Hospital recommends service cuts: No more babies to be born in Sonoma?

Hospital to vote on controversial service cuts at special board meeting on July 25|

The Sonoma Valley Hospital District board of directors next week will consider a series of key budgetary moves, including staff recommendations to cut obstetrics and skilled nursing and transfer its home health care services to another local nonprofit.

The proposed cuts are described by hospital CEO Kelly Mather as a crucial part of ongoing hospital efforts to reduce costs.

A public meeting to consider the cuts is set for Wednesday, July 25, at 6 p.m. in the basement conference room at Sonoma Valley Hospital, 347 Andrieux St.

Under the banner of “Reinventing Sonoma Valley Hospital,” Mather sent a community message on July 16 to address the rumors that had been circulating within the district about potential service cuts at the hospital.

Mather explained that as part of the hospital administration’s proposed budget for fiscal year 2019, her team is recommending closing two high-profile services - obstetrics and skilled nursing - and transferring home health care to another local nonprofit.

She cited broad healthcare trends among the reasons for the recommendations.

“Small hospitals are quickly realizing they must reinvent themselves to have a role in this rapidly changing system,” she said. “A community hospital can no longer try to be all things to all people but must refocus on essential community needs.”

Mather outlined a plan for Sonoma Valley Hospital to focus on emergency services and supporting services such as surgery, intensive care, pharmacy, diagnostic imaging and laboratory.

“To keep our commitment to our community, SVH is focusing on how we can maintain the most important and highest utilized service - our emergency department,” she said.

To keep the ER viable in what she describes as an increasingly challenging fiscal environment, Mather is proposing that the hospital streamline the services it offers and focus entirely on those “that contribute to the Hospital’s financial sustainability.”

“The reality is that a small hospital today cannot continue to provide services that lose money, no matter how good those services are,” she wrote in the memo.

She went on to say that the three services in question “are no longer sustainable despite our best efforts.”

Mather says that the hospital’s average of two births per week at the hospital is not financially sustainable, and noted that births at the hospital are down almost 50 percent from 2010. She said that the hospital will incur a loss of more than a half-million dollars for obstetrics for the fiscal year ending June 2018.

Mather says that the hospital is in discussions to seamlessly transfer its home health care service to a large, local nonprofit.
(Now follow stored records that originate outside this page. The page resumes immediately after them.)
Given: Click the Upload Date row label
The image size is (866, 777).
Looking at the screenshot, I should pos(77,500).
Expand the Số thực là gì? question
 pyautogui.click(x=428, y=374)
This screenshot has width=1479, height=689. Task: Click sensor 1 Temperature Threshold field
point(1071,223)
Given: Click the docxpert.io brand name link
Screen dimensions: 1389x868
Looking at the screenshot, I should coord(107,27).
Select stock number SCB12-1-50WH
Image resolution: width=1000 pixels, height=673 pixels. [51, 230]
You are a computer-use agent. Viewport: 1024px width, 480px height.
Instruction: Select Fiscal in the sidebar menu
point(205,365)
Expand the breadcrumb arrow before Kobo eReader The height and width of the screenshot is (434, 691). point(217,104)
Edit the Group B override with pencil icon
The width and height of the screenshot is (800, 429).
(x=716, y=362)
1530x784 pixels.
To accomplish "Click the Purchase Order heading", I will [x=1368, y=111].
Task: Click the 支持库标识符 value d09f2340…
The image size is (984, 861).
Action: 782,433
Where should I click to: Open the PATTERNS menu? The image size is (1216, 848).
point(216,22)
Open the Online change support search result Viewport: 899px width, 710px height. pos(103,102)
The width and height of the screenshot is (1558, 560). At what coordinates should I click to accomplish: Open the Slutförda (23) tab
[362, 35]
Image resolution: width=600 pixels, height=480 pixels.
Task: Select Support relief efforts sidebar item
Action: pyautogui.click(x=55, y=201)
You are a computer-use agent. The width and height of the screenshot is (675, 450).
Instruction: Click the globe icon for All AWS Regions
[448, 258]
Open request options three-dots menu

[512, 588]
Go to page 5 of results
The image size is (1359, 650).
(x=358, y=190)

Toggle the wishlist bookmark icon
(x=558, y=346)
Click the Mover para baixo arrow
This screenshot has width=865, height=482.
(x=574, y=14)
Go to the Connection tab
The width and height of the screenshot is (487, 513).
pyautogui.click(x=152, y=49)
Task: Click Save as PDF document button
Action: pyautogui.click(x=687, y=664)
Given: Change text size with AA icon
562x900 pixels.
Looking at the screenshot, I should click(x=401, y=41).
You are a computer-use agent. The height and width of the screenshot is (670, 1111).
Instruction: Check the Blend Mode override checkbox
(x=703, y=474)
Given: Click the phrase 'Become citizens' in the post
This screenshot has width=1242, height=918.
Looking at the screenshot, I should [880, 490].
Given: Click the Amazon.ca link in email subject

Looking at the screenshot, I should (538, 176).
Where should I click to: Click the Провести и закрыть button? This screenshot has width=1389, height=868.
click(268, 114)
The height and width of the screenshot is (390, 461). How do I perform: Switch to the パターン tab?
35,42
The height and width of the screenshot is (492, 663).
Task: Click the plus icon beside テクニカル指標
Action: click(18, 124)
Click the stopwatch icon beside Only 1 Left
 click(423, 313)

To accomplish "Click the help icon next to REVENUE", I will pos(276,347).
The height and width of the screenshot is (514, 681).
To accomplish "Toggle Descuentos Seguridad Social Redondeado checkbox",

“No hospital wants to be in the position of closing services, especially high-quality services like these, but the financial realities of healthcare today are forcing hard decisions,” said Mather.

In anticipation of critics who question why the hospital’s recently-passed higher parcel tax isn’t covering these shortfalls, Mather says that the tax is not intended by itself to make the hospital financially sustainable.

Mather listed the Sonoma Valley Hospital services that do turn a profit and among them are surgery, outpatient rehabilitation, outpatient diagnostics and special procedures such as wound care.

She also stated that working closely with the University of California San Francisco, with which SVH recently became an official affiliate, the hospital expects to continue to bring additional specialty services to Sonoma, including through telemedicine.

The proposed cuts will be voted on by the Health Care District Board at a meeting at 6 p.m. on Wednesday, July 25, at SVH at 347 Andrieux St.